L’étude constate le lien entre les habitudes de consommation d’alcool et 23 résultats sanitaires, dont les suivants :

  • des maladies cardiovasculaires, des cancers et d’autres maladies non transmissibles ;
  • des maladies transmissibles ;
  • des traumatismes intentionnels ;
  • des traumatismes non intentionnels ;
  • des traumatismes liés à des moyens de transport.

« Nous comprenons à présent que l’alcool est l’une des grandes causes de décès dans le monde d’aujourd’hui », déclare le rédacteur du Lancet, Richard Horton, dans un communiqué de presse publié conjointement par IHME et The Lancet. « Nous devons agir maintenant. Nous devons agir de toute urgence pour éviter ces millions de décès.

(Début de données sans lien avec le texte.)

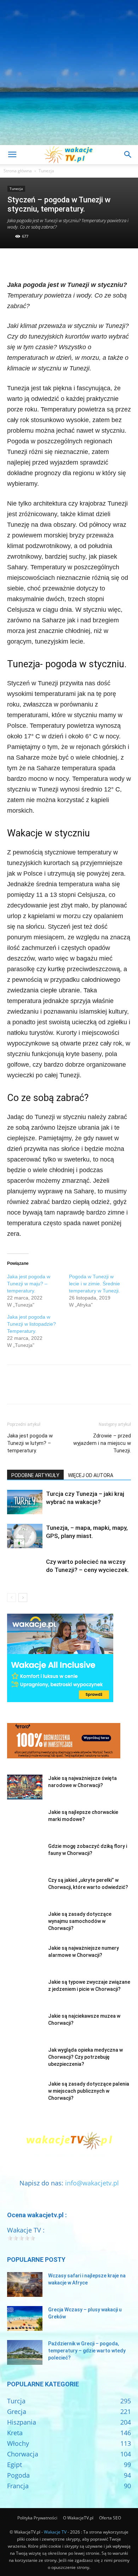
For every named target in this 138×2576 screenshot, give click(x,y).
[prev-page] (11, 1597)
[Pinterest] (47, 263)
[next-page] (22, 1597)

Et nous pouvons le faire. »

Faits marquants dans la Région européenne de l’OMS

  • Par rapport au reste du monde, c’est dans la Région européenne de l’OMS que l’alcool entraîne les plus hauts taux globaux de morbidité et de décès prématurés.
  • L’ampleur de ces conséquences négatives masque d’énormes inégalités sanitaires face à l’alcool entre l’est et l’ouest de l’Europe, surtout pour les décès dus à des traumatismes.
  • Il existe un lien étroit entre la consommation totale d’alcool par habitant d’un pays et la prévalence des conséquences nocives dues à l’alcool et de l’alcoolisme sur le territoire national.
  • Le volume d’alcool consommé sur une vie, autant que la combinaison de la fréquence de consommation et de la quantité consommée par occasion, augmentent le risque de conséquences fâcheuses sur le plan sanitaire et social, de manière largement proportionnelle à la dose consommée.
  • On constate que le risque de décéder d’une maladie chronique due à l’alcool augmente de manière linéaire depuis la consommation zéro, en fonction de la dose d’alcool consommée.
  • Au niveau sociétal, l’Union européenne est la région où l’on boit le plus d’alcool au monde, puisque plus d’un cinquième de la population européenne âgée de 15 ans et plus s’adonne à l’alcoolisme ponctuel immodéré (5 verres ou plus en une même occasion, ou 60 g d’alcool) au moins une fois par semaine. Les épisodes de consommation excessive sont fréquents à tous les âges dans toute l’Europe, et pas seulement chez les jeunes gens ou dans le nord de l’Europe.